A third is the sheer difficulty of the task, in prospect, of achieving and sustaining early financial independence in a world of varying, low, and sometimes negative real returns, amidst more or less constant inflationary pressures.

This is not to say, it is impossible. It is feasible in some cases to save oneself to financial independence in a short time, with enough of a gap between income and expenses.

Yet over longer time frames, and after the ‘target FI number’ is notionally achieved, what is stark is the sheer continual eroding force of the loss of purchasing power over time, and potential serious economic events playing out on a time scale that does not allow for modest ‘readjustments’ or flexibility to save the day.

Sometimes these realities are obscured by the illusion of nominal returns and dollars, sometimes by a kind of erasure from consideration of ‘tail events’, that occur to capital markets with some regularity.

As an example of the nominal estimation issue, the equity target of $2.2 million is based on a nominal target income of $94,800. Adjusting through for the 5.4 per cent inflation in the past year, generating the same ‘real’ dollar value (i.e. providing an equal call on goods and services) would suggest an equity target of $2.31 million is required at year end just to retain real purchasing power envisaged as of January in this year. In other words, over $100,000 of additional savings or retained returns is required just to secure the same potential target income, after a year of higher than average inflation.

An intriguing podcast this month with Marc Faber pointed to one behavourially focused perspective on this, rooted in an understanding of wealth as a relative benchmark. Rather bleakly, Marc Faber observed that losing or gaining wealth through returns or the erosion of inflation was, in some senses, less important than the relative gain or loss against external benchmarks.

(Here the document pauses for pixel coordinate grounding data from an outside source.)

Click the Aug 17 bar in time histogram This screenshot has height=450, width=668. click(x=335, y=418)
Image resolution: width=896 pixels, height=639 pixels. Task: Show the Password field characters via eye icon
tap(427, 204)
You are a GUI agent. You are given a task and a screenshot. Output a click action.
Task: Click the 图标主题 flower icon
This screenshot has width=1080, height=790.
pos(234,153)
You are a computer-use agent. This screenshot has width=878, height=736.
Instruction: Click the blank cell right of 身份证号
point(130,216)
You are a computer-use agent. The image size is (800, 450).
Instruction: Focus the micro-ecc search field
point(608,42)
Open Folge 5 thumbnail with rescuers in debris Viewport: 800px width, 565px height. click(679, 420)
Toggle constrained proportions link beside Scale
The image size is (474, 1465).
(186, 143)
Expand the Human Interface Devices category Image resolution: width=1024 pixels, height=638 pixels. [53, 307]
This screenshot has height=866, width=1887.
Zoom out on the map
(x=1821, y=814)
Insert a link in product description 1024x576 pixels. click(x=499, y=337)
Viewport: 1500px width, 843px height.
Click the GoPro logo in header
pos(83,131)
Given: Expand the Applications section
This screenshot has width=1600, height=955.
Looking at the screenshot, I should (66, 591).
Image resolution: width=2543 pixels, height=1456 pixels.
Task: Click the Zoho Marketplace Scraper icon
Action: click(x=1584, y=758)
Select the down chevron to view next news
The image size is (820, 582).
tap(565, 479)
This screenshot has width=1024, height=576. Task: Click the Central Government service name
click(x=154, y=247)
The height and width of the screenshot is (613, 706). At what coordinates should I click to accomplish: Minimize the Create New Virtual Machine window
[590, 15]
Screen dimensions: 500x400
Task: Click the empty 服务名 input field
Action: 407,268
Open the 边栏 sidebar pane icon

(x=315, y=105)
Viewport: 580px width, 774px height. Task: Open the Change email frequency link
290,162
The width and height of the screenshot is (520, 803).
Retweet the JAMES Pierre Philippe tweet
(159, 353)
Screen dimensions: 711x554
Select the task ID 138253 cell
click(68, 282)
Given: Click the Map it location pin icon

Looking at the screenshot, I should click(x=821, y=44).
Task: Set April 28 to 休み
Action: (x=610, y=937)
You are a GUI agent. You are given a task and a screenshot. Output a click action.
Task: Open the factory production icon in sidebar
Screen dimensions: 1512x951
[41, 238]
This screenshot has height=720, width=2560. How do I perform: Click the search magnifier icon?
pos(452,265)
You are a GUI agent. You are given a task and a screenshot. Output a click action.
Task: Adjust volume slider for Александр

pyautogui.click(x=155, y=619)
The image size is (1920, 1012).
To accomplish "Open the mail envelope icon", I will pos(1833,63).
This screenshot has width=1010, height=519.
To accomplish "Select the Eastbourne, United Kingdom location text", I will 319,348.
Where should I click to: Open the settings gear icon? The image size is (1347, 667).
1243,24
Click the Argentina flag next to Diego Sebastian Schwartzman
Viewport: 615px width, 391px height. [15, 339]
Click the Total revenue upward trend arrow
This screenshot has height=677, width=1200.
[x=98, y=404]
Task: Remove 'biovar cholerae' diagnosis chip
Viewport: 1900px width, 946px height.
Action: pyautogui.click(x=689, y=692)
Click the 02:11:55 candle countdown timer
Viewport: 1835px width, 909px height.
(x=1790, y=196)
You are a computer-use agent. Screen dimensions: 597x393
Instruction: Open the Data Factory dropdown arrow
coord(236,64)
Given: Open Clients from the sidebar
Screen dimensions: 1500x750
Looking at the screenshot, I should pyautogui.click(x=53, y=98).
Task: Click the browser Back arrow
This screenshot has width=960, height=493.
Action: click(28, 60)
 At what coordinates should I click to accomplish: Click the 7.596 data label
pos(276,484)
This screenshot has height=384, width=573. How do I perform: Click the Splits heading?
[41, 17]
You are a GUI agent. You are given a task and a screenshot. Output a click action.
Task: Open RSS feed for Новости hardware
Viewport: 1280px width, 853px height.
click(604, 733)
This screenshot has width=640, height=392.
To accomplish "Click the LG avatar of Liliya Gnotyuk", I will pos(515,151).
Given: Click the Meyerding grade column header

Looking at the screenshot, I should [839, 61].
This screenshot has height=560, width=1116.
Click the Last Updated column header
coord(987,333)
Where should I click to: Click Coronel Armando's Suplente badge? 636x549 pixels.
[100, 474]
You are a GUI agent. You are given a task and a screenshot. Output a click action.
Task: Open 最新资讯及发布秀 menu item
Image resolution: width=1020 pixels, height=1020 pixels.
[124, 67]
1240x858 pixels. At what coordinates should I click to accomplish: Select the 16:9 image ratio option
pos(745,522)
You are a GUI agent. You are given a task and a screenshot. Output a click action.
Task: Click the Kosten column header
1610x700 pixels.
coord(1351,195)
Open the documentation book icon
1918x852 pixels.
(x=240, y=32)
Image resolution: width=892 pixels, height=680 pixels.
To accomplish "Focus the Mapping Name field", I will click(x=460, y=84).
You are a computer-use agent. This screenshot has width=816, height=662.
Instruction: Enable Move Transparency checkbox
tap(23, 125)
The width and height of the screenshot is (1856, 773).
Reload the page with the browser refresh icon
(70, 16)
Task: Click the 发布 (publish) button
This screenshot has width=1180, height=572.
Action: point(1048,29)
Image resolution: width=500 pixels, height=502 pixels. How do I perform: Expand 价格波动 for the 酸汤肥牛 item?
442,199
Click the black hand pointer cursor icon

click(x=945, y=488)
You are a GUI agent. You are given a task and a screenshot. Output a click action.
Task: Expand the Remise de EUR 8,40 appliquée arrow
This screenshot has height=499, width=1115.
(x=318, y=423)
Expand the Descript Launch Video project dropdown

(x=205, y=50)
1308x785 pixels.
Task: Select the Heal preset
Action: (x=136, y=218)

Much of the FI community would likely shudder and disagree with this perspective, replying high-mindedly that one should exclusively focus on one’s own desires and needs, and ignore relative benchmarks of comfort, or purchasing power. And yet, substantial evidence would suggest that humans – perhaps for good, or perhaps for ill – do not think this way.

The Austrian economist Hayek once remarked that he did not think it an exaggeration to say that history is largely a history of inflation, usually engineered by governments for the gain of governments. Two decades of lower inflation may have shrouded this fact.

The past year has been a reminder that history is still with us, and as raw and changeable as it ever was. The moving finger writes, and having written, moves on. In this case, forcing us to confront that even having read the past carefully, we cannot know what is yet to be written.

Disclaimer

The specific portfolio allocation and approach described has been determined solely based on my personal circumstances, objectives, assessments and risk tolerances. It is not personal financial advice, or recommendation to invest in any particular investment product, security or asset, and investors considering these issues should undertake their own detailed research or seek professional advice.

2 comments

  1. I have been following your posts and wondering how much savings are being added to the portfolio per month? Is there a savings number that is being added or is the portfolio self generating. I assume as the savings are added, nothing is taken out of the portfolio.

    It would be interesting to see over time how much is being added as capital and how much were income and capital returns to the portfolio.

    1. Thanks for the post comment and for following the journey Dave!

      There are further savings going in each month, but these are easily swamped by the capital value movements each month, at this point. You assumption is correct – portfolio generated income is re-invested over time, and no withdrawals have been made.

      My saving ratio over the journey has been relatively high – around the high 30s over the entire journey.